Data records START
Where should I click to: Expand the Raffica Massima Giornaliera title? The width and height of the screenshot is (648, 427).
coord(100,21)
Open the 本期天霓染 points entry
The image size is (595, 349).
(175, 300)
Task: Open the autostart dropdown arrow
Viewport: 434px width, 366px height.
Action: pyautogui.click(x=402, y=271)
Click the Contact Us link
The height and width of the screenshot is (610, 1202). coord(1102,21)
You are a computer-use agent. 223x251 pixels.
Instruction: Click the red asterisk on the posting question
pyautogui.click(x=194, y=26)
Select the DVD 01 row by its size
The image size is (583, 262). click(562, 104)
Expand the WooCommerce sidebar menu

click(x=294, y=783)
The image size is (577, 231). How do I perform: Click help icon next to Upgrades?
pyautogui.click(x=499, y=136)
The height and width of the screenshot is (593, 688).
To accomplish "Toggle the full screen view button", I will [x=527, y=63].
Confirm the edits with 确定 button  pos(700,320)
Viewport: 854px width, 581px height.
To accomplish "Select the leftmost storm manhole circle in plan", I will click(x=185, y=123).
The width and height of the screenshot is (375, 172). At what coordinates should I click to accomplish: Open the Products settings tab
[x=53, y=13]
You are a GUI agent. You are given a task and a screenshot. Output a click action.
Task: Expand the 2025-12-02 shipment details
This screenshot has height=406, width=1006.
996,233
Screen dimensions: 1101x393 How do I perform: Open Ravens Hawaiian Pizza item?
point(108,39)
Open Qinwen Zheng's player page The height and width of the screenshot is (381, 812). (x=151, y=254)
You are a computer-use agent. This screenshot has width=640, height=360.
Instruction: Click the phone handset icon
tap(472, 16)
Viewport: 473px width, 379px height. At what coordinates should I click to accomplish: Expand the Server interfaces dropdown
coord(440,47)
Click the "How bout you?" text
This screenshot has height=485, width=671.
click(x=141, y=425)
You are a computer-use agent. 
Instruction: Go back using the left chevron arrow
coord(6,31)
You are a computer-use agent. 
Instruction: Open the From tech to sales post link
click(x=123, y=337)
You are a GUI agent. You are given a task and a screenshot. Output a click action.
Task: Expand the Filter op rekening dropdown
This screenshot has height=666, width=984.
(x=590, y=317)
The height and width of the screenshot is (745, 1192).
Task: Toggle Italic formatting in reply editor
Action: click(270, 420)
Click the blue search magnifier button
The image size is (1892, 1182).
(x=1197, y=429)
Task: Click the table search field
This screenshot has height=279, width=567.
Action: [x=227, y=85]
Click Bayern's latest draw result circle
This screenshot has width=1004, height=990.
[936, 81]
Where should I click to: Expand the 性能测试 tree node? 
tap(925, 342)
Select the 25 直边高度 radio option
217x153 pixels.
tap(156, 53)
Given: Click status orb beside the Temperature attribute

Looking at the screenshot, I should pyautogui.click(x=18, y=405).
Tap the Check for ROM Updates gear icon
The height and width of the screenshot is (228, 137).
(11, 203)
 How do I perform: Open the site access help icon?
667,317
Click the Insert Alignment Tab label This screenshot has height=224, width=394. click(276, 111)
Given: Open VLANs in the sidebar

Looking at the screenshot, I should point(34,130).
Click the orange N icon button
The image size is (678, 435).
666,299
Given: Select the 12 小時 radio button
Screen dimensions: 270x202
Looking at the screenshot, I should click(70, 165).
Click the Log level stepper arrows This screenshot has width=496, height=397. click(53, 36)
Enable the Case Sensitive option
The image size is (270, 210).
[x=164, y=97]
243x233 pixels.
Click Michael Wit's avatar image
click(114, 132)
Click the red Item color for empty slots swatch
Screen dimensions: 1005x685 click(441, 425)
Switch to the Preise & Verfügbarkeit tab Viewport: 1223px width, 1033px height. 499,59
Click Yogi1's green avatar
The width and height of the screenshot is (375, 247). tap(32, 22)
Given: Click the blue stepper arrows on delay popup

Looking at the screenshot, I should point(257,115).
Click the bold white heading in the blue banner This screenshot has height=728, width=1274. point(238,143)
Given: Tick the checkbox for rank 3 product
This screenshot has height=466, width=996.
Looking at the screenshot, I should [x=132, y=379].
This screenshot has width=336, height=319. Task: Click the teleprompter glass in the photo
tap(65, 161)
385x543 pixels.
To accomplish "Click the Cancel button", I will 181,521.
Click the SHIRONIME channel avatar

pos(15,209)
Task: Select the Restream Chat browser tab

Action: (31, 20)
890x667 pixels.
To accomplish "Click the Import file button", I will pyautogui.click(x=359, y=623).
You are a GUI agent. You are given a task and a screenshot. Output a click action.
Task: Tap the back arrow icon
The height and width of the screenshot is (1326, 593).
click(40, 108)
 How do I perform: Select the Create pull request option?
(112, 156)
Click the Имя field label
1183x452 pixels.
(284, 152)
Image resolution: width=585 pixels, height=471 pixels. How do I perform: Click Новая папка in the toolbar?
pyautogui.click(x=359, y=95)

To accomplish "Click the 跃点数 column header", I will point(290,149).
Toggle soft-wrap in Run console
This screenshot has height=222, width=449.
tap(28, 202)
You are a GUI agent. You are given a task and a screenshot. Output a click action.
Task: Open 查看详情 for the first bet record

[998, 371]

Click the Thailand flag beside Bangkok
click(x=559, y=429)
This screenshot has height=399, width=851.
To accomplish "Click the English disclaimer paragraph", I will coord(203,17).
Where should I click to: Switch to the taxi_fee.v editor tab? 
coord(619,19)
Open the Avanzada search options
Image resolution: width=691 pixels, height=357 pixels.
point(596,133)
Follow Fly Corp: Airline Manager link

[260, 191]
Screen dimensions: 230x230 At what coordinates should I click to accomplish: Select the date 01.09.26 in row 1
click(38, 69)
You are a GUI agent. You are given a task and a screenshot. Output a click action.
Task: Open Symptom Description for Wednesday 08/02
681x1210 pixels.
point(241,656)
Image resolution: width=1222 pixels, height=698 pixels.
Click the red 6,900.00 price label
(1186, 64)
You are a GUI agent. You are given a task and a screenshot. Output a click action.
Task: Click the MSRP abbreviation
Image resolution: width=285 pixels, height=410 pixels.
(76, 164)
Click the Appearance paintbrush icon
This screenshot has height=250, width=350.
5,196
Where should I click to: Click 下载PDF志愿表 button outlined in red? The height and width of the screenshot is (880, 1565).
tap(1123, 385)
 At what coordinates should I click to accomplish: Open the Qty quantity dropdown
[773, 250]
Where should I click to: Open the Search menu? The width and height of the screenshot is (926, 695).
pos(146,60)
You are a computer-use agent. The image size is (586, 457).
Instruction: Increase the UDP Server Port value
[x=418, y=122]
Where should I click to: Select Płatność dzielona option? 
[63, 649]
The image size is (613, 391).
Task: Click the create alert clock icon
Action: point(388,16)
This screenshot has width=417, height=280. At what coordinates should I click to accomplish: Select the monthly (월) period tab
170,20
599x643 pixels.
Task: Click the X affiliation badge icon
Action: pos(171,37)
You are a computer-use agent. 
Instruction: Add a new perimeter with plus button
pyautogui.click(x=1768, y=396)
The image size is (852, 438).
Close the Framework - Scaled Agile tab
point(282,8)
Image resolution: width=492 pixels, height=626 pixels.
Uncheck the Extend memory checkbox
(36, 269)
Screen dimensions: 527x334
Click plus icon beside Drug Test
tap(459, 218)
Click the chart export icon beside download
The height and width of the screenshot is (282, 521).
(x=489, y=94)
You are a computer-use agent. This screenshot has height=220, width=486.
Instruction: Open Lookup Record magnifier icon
Data records END
§ Work task
All lines in the data above from the one with "How do I perform: Open the" through the one with "890x667 pixels." must be repeated exactly, and no others.

§ Response
 How do I perform: Open the site access help icon?
667,317
Click the Insert Alignment Tab label This screenshot has height=224, width=394. click(276, 111)
Given: Open VLANs in the sidebar

Looking at the screenshot, I should point(34,130).
Click the orange N icon button
The image size is (678, 435).
666,299
Given: Select the 12 小時 radio button
Screen dimensions: 270x202
Looking at the screenshot, I should click(70, 165).
Click the Log level stepper arrows This screenshot has width=496, height=397. click(53, 36)
Enable the Case Sensitive option
The image size is (270, 210).
[x=164, y=97]
243x233 pixels.
Click Michael Wit's avatar image
click(114, 132)
Click the red Item color for empty slots swatch
Screen dimensions: 1005x685 click(441, 425)
Switch to the Preise & Verfügbarkeit tab Viewport: 1223px width, 1033px height. 499,59
Click Yogi1's green avatar
The width and height of the screenshot is (375, 247). tap(32, 22)
Given: Click the blue stepper arrows on delay popup

Looking at the screenshot, I should point(257,115).
Click the bold white heading in the blue banner This screenshot has height=728, width=1274. point(238,143)
Given: Tick the checkbox for rank 3 product
This screenshot has height=466, width=996.
Looking at the screenshot, I should [x=132, y=379].
This screenshot has width=336, height=319. Task: Click the teleprompter glass in the photo
tap(65, 161)
385x543 pixels.
To accomplish "Click the Cancel button", I will 181,521.
Click the SHIRONIME channel avatar

pos(15,209)
Task: Select the Restream Chat browser tab

Action: (31, 20)
890x667 pixels.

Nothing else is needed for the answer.